The cyber insurance market, though new, is maturing. Instead of basic questionnaires, insurers now use technology-guided evaluations of IT infrastructure and vendor risk. In 2024, we expect more C-suite and board-level focus on cyber insurance as it moves from “an insurance product” to a critical component of cyber risk management and business risk management.
“Cyber insurance is no longer a mere formality, it’s a crucial financial planning tool,” said Nick Little, Head of Insurance at Measured. “In 2024, expect heightened C-suite and board focus as cyber insurance becomes integral to business risk management.”
7. Companies Will Leverage Partnerships with External Security Vendors to Tackle the Shortage of Cybersecurity Talent
The global cybersecurity worker shortfall isn’t getting any better. The global headcount shortage rose to 4 million in 2023, according to a report from ISC2: How the Economy, Skills Gap and Artificial Intelligence are Challenging the Global Cybersecurity Workforce). Some sources say the shortfall won’t be met in 2024 either.
However, it’s not the worker shortage per se that’s the problem—it’s the skills gap that it represents. Many companies are reporting skills gaps in cybersecurity knowledge and skills at a time when cyber threats are becoming more sophisticated.
There is an upside to this shortfall—companies are addressing the skills gap by partnering with tech and managed service providers, accelerating the ramp-up time while freeing up IT staff to focus on the bigger picture rather than being in the weeds.
“The global cybersecurity workforce shortage, estimated at 4 million in 2023, remains challenging.

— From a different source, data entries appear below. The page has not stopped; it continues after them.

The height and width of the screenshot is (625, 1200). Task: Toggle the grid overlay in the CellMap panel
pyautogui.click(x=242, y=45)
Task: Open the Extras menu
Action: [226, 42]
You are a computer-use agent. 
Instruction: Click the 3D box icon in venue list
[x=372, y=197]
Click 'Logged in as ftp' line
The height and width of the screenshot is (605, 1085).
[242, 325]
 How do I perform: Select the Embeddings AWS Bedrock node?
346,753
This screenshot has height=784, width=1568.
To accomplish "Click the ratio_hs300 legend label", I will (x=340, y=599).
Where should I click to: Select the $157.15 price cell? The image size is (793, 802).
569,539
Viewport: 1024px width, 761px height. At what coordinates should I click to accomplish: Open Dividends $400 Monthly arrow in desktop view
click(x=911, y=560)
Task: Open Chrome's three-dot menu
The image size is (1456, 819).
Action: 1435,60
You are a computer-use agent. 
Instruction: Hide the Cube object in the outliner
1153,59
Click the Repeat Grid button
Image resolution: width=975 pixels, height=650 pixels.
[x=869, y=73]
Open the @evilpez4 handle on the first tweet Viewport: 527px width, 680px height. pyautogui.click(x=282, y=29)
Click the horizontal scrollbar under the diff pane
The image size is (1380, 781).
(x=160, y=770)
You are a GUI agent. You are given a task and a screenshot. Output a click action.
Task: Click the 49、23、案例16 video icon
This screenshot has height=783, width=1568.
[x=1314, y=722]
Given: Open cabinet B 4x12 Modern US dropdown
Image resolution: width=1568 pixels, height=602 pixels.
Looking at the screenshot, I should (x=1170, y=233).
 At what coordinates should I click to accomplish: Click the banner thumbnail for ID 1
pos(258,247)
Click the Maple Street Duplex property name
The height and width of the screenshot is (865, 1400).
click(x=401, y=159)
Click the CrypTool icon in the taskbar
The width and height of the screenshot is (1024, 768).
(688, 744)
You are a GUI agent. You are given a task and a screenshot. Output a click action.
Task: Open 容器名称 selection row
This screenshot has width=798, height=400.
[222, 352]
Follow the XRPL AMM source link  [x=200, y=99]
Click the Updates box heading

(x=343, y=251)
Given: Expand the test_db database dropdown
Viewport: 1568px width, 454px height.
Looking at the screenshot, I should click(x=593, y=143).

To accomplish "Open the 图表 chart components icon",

Companies must adopt a strategic approach by augmenting security teams with AI-powered security tools to ensure cyber resilience,” highlighted David Whipple.
The Bottom Line
- The AI discussion will evolve to real-world benefits.
- A growing holistic view of cybersecurity is taking root.
- Cloud providers are recognizing the expanded attack surface and teaming up with cyber insurers.
- Faster cycles of intrusion and detection boosts the need for automated detection.
- Increased board-level scrutiny of cybersecurity will have some positive effects.
- Cyber insurance continues to grow and is becoming more mature.
- Cybersecurity worker shortage continues, but partnering for skills succeeds.